With these pieces, we can define decidability. A proposition is decidable if there exists an algorithm for deciding if the proposition is inhabited. The decides A type will either produce evidence that A is inhabited, or produce evidence that A in uninhabited.

data decides (A : Set o) : Set o where
  trueBecauseOf : A → decides A
  falseBecauseOf : (A → empty) → decides A

A simple utility function which proves that successor is an injective function.

successorInjective : successor m ≡ successor n → m ≡ n
successorInjective reflexivity = reflexivity

Given the type decides, we can say what it means for a binary function to be decidable: for all its inputs, we can produce evidence of the type being inhabited or uninhabited.
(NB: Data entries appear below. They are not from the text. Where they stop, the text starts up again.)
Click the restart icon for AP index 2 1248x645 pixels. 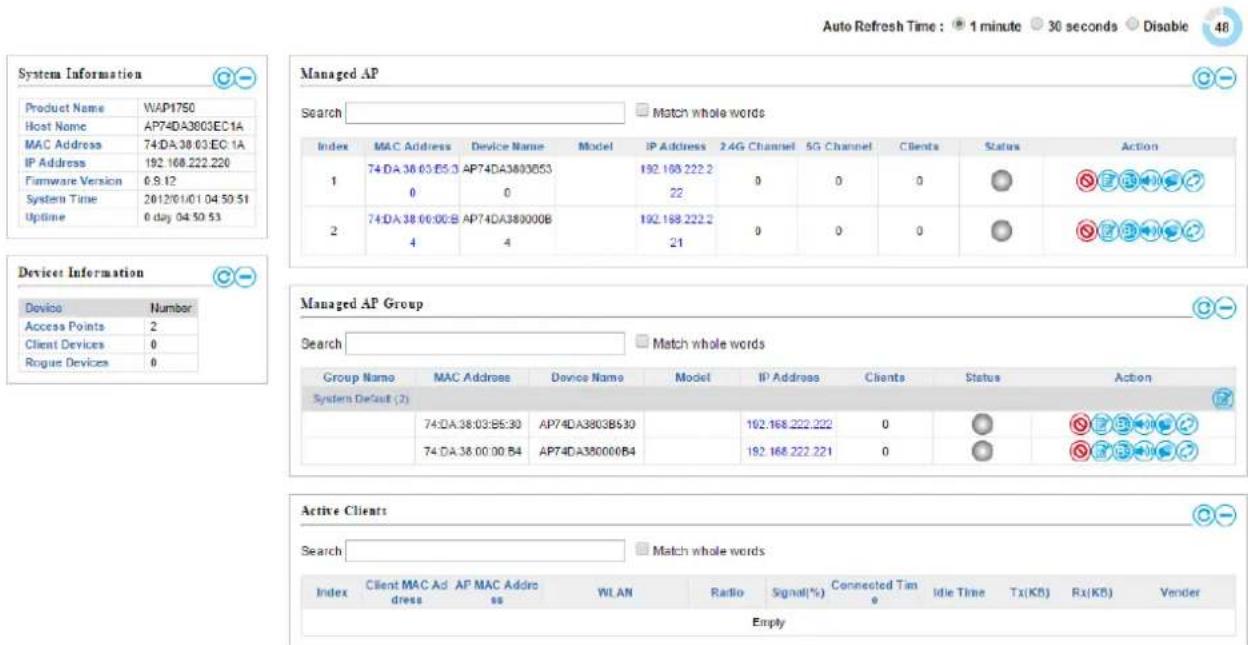pyautogui.click(x=1196, y=231)
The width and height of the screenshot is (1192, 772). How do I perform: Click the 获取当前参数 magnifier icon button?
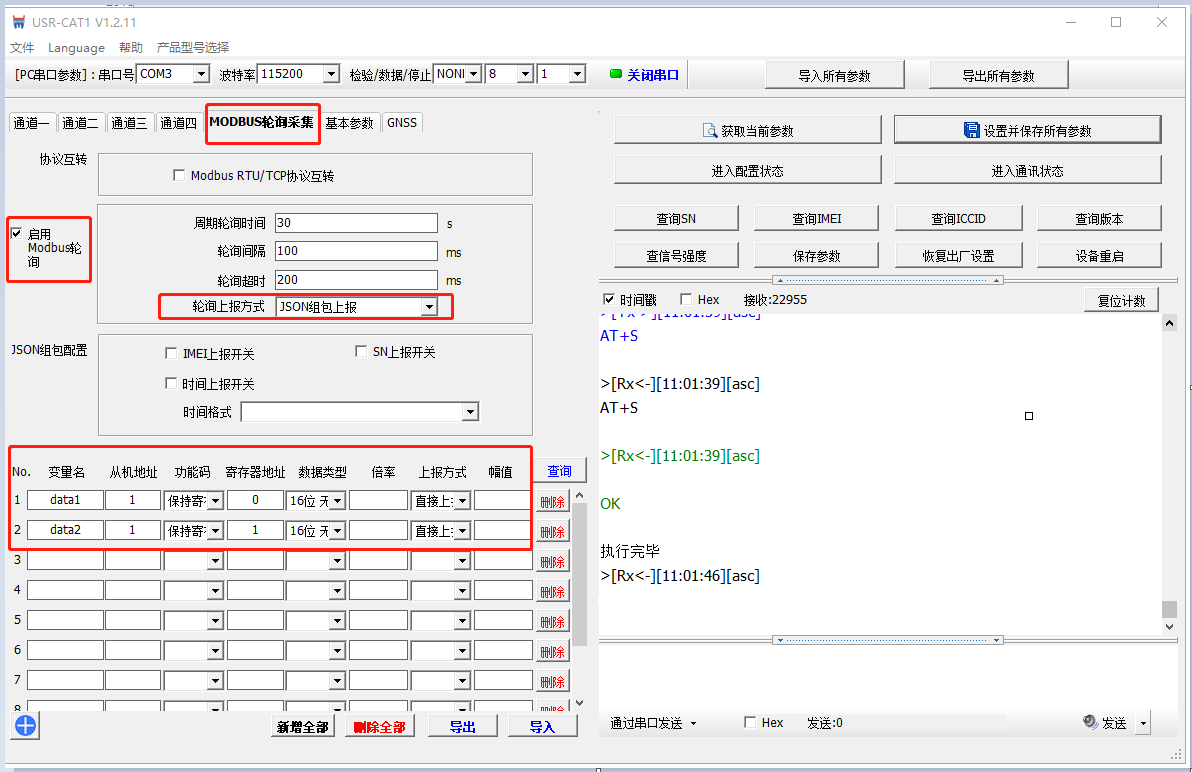click(x=748, y=130)
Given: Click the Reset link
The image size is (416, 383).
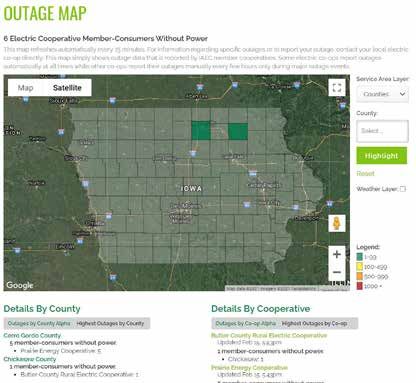Looking at the screenshot, I should coord(365,174).
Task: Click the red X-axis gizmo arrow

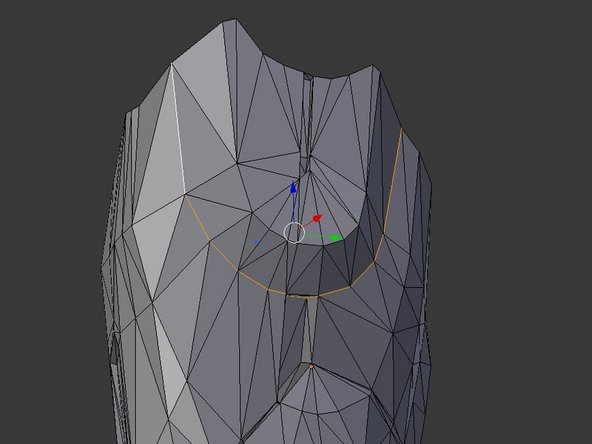Action: [316, 219]
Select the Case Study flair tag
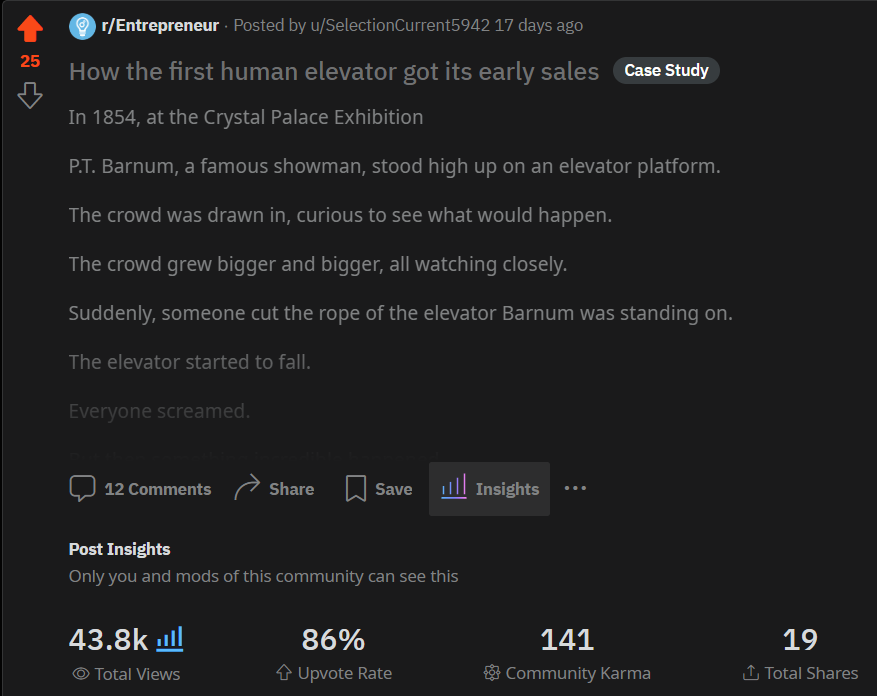 point(666,70)
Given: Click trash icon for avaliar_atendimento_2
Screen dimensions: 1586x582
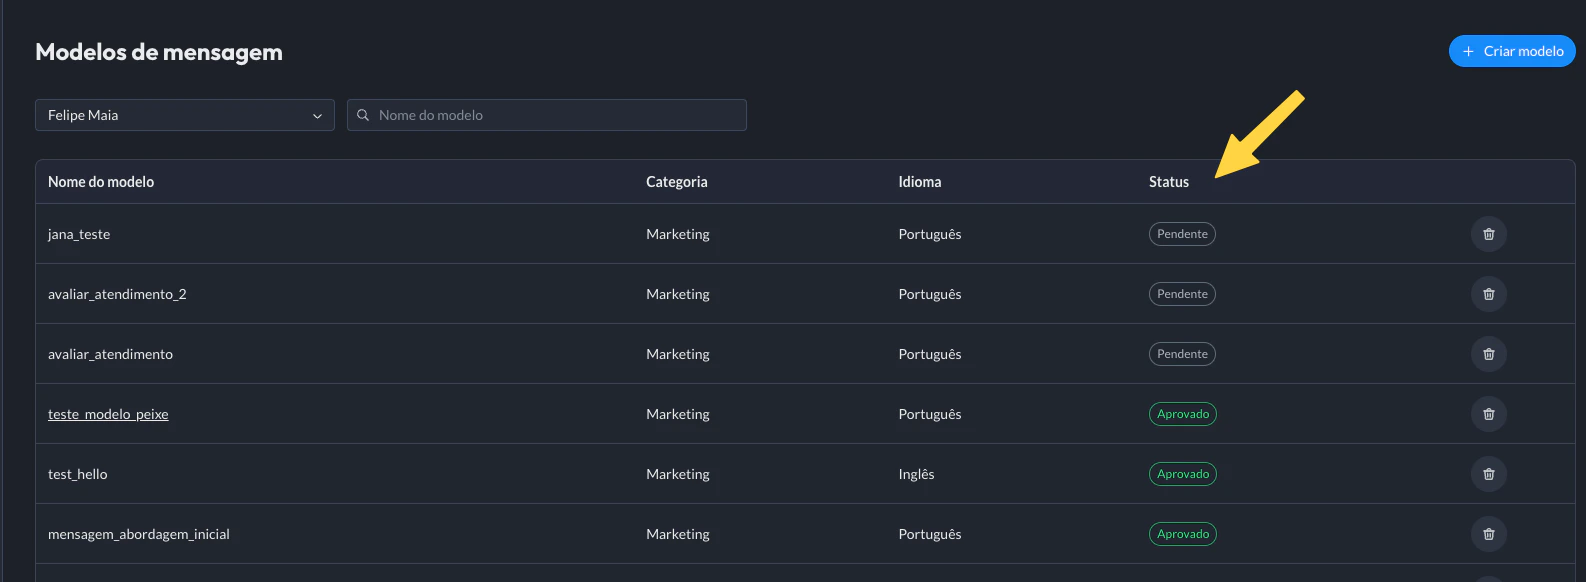Looking at the screenshot, I should [x=1488, y=294].
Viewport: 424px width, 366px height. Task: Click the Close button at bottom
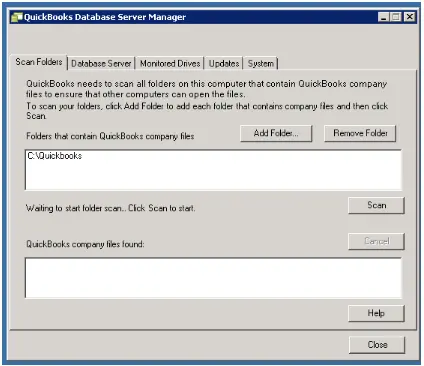tap(377, 345)
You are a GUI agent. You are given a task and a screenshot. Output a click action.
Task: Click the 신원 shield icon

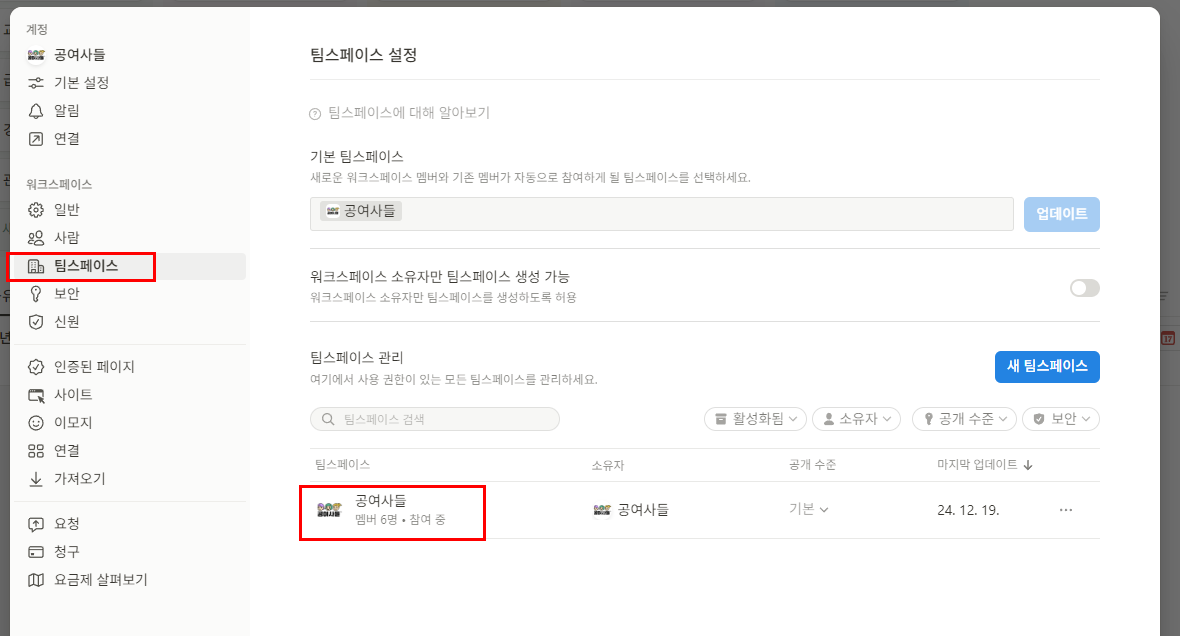36,322
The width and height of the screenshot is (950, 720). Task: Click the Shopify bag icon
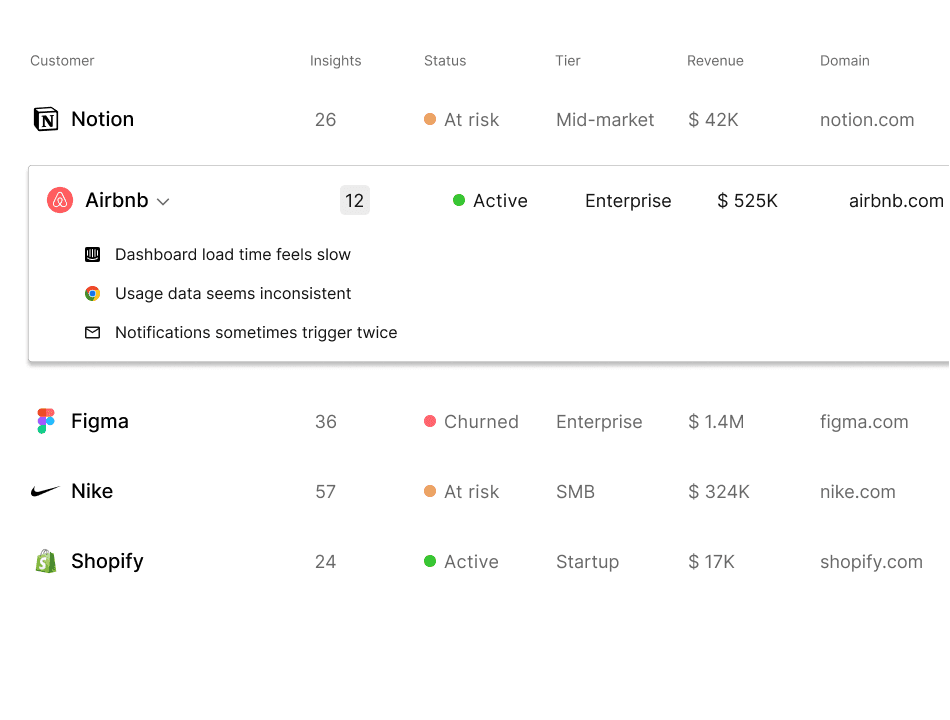pos(46,561)
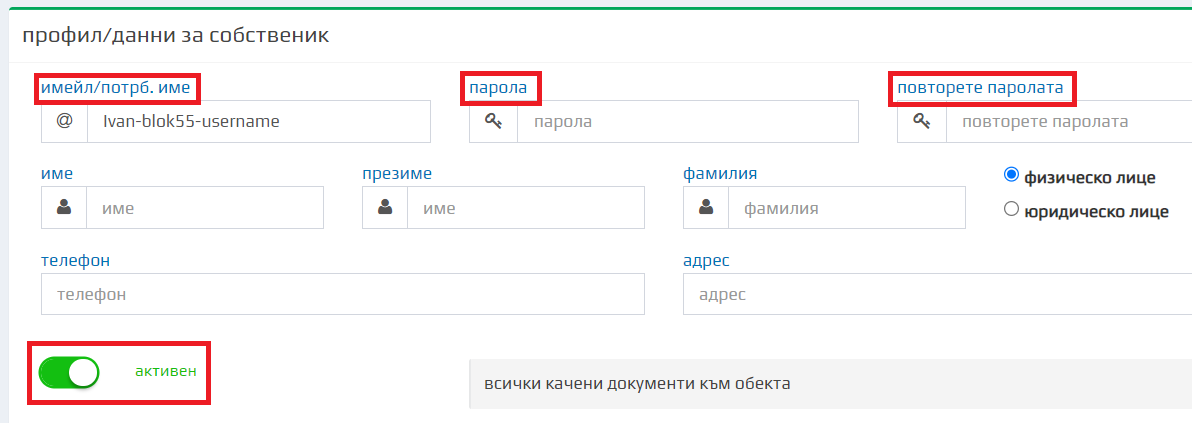Select the юридическо лице radio button
1192x423 pixels.
1011,209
decidable2 : {A B : Set o} →  (A → B → Set ℓ) → Set (o ⊔ ℓ)
decidable2 {A = A} {B = B} f = (a : A) (b : B) → decides (f a b)

The Improved Natural Number Equality

We will now define the improved equality function on natural numbers:

infixr 5 _==?_
_==?_ : decidable2 {A = NaturalNumber}  (_≡_)
zero ==? zero = trueBecauseOf reflexivity
zero ==? successor y = falseBecauseOf λ ()
successor x ==? zero = falseBecauseOf λ ()
successor x ==? successor y with (x ==? y)
... | trueBecauseOf reflexivity = trueBecauseOf reflexivity
... | falseBecauseOf x≢y = falseBecauseOf  (λ z → x≢y (successorInjective z))

Why the Deciding Verison is Better

You might be wondering: "why is x ==? y better than x == y". In short, it is because x ==? y has a specification, but x == y does not.

What's more, for all inputs, x ==? y returns evidence that it is correct, whereas we have not even stated the correctness specification for x == y.

You should always assume that everything is wrong until you have a formal proof that it is correct.

Any function with the type signature decidable2 {A = NaturalNumber} (_≡_) must be correct. By using a more expressive type, we have ensured correctness automatically. Others have said "make illegal states unrepresentable" but I say, "make incorrect code unwritable". Write a specification so that the only option is for your code to be correct.

With the pedestrian x == y, it would be easy to write a function with the same type signature that, in fact, would be incorrect.

The main concern in software is proofs of correctness. Every other aspect of code (including performance) is secondary. To learn more about this, look at this talk.

For these reasons, I strongly advise that 90% of the use of Booleans is incorrect, and could be replaced by more informative types.